Srinivasa Ramanujam of The Hindu stated that "Director Rathna Kumar's slumberous style of storytelling is both a curse and a blessing". Baradwaj Rangan, in his review for Film Companion, wrote, "Rathna Kumar puts together what could be called a "rooted romcom". The typical romcom is just fluff, the cinematic equivalent of cotton candy — but Meyaadha Maan sets its sights higher. On some level, it's still your typical Kollywood fantasy about a boy and a way-out-of-his-league girl. But you can see the director striving to make each similar-sounding scene look and feel different."

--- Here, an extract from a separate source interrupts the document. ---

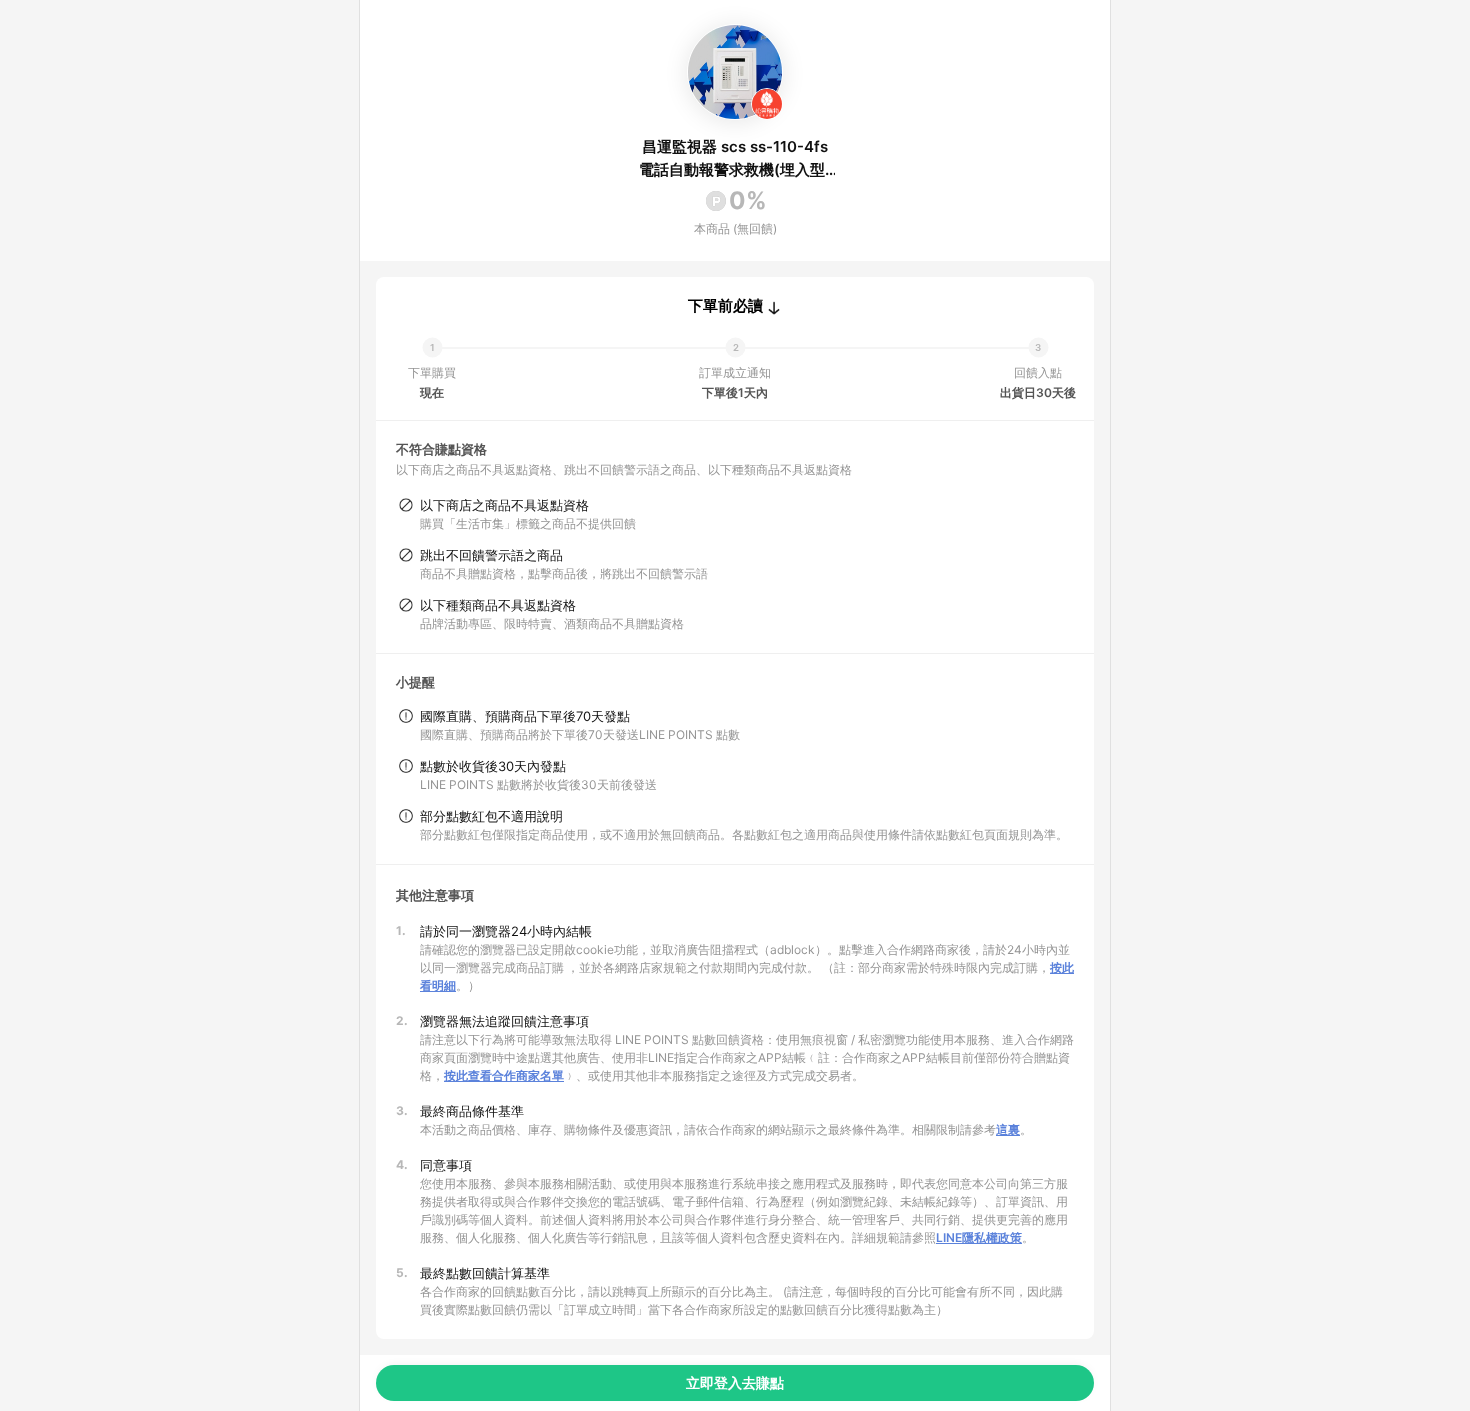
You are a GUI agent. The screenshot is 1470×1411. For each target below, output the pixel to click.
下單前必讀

A critic from Sify gave the film a rating of three out of five, calling it "a well-written rom-com that works because of the brilliant performance of the lead actors". Ashameera Aiyyapan in her review for The Indian Express wrote, "Meyaadha Maan characters speak a language of raw, imperfect honesty that is endearing and delightful", but criticising the second half of the film, the review further stated "It could have a been slightly tauter towards the end. But the transgressions are too mild for a film that works on many counts." Arunkumar Shekhar of The New Indian Express wrote, "Quirky twists and splendid music elevate this film from being your regular romance".

=== Box office ===
Meyadha Maan, worldwide, collected overall over Rs 92 lakhs in its opening day and Rs.4.27 crores in its opening weekend. In its opening week it collected over Rs.6.15 crore and collected over Rs 11 crore in its overall domestic collection. Despite being released alongside the higher profile Mersal, it became a sleeper hit.

== Controversy ==
There was a video circulating on the Internet that Indhuja, who made her debut in this film as Vaibhav's sister, has been cast in the lead of her next film Billa Pandi. After reacting to the video, the actress took to her social media where she called the first ever controversy. There were sources stating that Billa Pandi was her second Tamil film, which she corrected and told that Mercury was, in fact, her second Tamil film and she too plays the female lead in that film. Indhuja stated in her social media page, saying that:

"Some people think controversy makes them reach big. Please grow up. Cinema industry these days appreciates talent and rewards hard work. If I wanted to do that to come up in the industry, I would not have struggled for four years to get Meyadha Maan and Mercury, films whose makers respected my talent. If I don't reply to this video now they will keep doing this to the other upcoming actors who have worked hard and struggled to be a part of this cinema industry."

== Accolades ==

| Date of ceremony | Award | Category | Recipient(s) and nominee(s) | Result | Ref. |
| 13 January 2018 | Ananda Vikatan Cinema Awards | Best Supporting Actress | Indhuja Ravichandran | Won |  |
| 14 — 15 September 2018 | South Indian International Movie Awards | Best Supporting Actor – Tamil | Vivek Prasanna | Nominated |  |
| Best Supporting Actress – Tamil | Indhuja Ravichandran | Nominated |
| Best Debut Actress – Tamil | Priya Bhavani Shankar | Nominated |
| 3 June 2018 | Vijay Awards | Best Supporting Actor | Vivek Prasanna | Won |  |
| Best Supporting Actress | Indhuja Ravichandran' | Nominated |
| Best Male Playback Singer | Ka Ka Bala ("Area Gaana") | Nominated |
| Best Debut Director | Rathna Kumar | Nominated |

== Legacy ==
Meyaadha Maan turned out to be a success and an important film in Vaibhav's career because the film was not a multistarrer and several of Vaibhav's successful films had only been multistarrers. In the 2019 Tamil film Petta, he makes a cameo appearance in that film's song, "Aaha Kalyanam" reprising his role as 'Idhayam' Murali.